Implications for market liquidity
In April 2015, the International Monetary Fund was warning investors about the implications for market liquidity* as a result of changes in macro liquidity.
"As U.S. monetary policy normalizes, the temporary boost to market liquidity provided by monetary accommodation will ebb, revealing a changed capital market landscape. Without the buoyant liquidity provided by the Fed, the liquidity-inhibiting impact of regulatory changes, industry consolidation, and other secular factors will likely become more pronounced. Markets could be increasingly susceptible to episodes in which liquidity suddenly vanishes and volatility spikes. Two recent price disruptions — the Oct. 15, 2014, volatility in U.S. Treasurys and the Jan. 15, 2015, surge in the Swiss franc — involved an initial shock that was likely amplified by market makers’ withdrawal of liquidity support. Many of the factors responsible for lower market liquidity also appear to be exacerbating risk-on/risk-off market dynamics and increasing cross-asset correlations during times of market stress. These phenomena suggest that low market liquidity may act as a powerful amplifier of financial stability risks."

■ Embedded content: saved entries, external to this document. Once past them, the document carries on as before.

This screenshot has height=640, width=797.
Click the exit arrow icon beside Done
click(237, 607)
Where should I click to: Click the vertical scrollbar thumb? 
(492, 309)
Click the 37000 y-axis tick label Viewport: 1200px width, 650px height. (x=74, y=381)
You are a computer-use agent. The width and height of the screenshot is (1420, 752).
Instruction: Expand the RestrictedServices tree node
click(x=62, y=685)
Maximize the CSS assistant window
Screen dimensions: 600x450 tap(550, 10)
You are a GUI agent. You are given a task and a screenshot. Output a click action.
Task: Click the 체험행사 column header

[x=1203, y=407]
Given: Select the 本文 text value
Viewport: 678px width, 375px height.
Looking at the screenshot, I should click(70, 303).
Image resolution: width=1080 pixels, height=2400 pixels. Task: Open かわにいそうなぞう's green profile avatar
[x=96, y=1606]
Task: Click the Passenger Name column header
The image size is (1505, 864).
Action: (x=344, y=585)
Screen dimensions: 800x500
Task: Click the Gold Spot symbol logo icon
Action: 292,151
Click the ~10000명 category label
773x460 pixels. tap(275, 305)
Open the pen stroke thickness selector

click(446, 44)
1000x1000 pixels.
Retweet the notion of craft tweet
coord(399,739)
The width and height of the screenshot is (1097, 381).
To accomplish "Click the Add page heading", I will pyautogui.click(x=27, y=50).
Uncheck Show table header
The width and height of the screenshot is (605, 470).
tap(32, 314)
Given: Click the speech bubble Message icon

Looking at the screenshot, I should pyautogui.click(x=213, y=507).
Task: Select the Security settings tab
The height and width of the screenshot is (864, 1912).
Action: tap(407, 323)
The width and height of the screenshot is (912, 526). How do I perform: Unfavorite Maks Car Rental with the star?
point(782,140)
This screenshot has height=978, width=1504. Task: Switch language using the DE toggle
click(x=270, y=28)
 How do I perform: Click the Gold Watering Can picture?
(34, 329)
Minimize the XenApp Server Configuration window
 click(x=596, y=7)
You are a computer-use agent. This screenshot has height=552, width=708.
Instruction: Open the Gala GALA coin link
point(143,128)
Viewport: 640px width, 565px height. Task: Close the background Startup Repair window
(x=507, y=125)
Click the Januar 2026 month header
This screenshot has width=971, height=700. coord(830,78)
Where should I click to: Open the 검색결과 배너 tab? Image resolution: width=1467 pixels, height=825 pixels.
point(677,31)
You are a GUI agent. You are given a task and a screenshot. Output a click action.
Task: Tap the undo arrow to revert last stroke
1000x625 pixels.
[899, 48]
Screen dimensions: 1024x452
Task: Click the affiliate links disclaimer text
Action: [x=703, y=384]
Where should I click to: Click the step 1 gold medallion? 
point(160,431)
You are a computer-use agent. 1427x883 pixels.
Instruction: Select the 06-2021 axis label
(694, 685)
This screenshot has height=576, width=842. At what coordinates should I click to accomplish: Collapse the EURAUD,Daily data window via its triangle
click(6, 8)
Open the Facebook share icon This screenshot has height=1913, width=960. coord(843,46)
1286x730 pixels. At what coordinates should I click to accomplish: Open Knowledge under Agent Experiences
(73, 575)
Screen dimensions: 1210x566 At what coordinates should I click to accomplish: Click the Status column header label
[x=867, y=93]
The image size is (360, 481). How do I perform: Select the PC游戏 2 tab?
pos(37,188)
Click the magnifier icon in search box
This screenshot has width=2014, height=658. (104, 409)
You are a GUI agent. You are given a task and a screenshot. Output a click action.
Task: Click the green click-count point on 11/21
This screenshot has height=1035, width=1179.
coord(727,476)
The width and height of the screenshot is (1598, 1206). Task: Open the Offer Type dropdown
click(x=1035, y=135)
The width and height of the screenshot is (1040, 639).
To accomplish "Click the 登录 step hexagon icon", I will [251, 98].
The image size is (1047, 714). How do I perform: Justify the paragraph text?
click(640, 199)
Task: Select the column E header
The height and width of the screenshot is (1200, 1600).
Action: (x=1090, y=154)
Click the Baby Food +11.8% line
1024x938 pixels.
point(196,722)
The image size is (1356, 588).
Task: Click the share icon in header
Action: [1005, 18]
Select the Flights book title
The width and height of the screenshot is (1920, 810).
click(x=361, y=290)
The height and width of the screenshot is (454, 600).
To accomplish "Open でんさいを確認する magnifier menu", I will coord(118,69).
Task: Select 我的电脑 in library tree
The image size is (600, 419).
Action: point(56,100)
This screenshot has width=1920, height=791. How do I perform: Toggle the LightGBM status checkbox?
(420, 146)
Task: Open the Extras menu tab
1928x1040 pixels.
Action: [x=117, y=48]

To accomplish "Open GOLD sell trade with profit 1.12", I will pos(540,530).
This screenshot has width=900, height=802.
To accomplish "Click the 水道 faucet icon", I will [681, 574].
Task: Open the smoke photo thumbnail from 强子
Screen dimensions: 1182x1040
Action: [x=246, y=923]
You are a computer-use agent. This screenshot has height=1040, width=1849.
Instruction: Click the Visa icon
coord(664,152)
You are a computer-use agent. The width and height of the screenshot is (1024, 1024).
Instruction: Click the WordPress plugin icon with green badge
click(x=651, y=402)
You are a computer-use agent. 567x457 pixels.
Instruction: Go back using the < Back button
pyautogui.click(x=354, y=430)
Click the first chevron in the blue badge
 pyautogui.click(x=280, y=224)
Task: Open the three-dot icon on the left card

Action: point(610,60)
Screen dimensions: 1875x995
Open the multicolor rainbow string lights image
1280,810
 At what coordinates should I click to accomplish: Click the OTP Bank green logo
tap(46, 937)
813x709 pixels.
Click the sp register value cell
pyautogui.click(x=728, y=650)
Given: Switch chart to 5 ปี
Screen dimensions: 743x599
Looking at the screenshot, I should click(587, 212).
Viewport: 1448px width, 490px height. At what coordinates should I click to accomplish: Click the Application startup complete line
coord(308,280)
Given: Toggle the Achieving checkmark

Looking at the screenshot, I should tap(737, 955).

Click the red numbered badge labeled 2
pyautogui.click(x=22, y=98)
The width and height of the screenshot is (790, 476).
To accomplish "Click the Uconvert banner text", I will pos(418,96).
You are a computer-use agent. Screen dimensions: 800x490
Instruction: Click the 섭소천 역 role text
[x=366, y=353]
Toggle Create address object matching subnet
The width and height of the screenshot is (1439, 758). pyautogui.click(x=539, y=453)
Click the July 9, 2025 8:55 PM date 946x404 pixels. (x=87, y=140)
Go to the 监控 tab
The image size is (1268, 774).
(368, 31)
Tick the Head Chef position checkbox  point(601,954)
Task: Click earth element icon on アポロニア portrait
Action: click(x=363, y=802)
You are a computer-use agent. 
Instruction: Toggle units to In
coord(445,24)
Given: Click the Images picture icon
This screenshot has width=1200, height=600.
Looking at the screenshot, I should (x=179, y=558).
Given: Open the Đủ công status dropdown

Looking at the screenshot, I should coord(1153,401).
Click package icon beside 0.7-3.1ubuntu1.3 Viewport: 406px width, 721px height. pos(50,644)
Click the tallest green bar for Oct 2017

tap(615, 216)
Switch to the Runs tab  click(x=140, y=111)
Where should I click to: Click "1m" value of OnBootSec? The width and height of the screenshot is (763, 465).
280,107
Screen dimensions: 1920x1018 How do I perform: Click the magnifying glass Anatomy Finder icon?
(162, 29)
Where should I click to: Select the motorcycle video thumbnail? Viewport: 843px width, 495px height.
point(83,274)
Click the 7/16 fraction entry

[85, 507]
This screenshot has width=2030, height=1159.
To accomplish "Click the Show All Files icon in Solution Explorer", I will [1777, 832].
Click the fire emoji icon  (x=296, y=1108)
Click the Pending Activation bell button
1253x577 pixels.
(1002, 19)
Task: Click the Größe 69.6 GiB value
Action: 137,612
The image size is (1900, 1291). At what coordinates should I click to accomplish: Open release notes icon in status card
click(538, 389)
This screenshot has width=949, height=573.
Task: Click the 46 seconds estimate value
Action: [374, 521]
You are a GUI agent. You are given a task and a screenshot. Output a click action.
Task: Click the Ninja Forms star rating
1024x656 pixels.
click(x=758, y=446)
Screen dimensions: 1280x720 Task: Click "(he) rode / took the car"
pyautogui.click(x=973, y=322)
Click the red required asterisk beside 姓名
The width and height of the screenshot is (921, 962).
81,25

To the aforementioned episodes, we can now add the recent repricing in German bunds in terms of magnitude, velocity, and time frame. Yields rose from 0.07% on April 20 to 0.98% on June 10, quite an impressive move in just 37 trading sessions (data: Bloomberg).
*Market liquidity refers to the liquidity conditions in a single market, and how easily one can buy and sell assets in that market. Generally, the less liquidity, the more buying and selling creates volatility in a single market.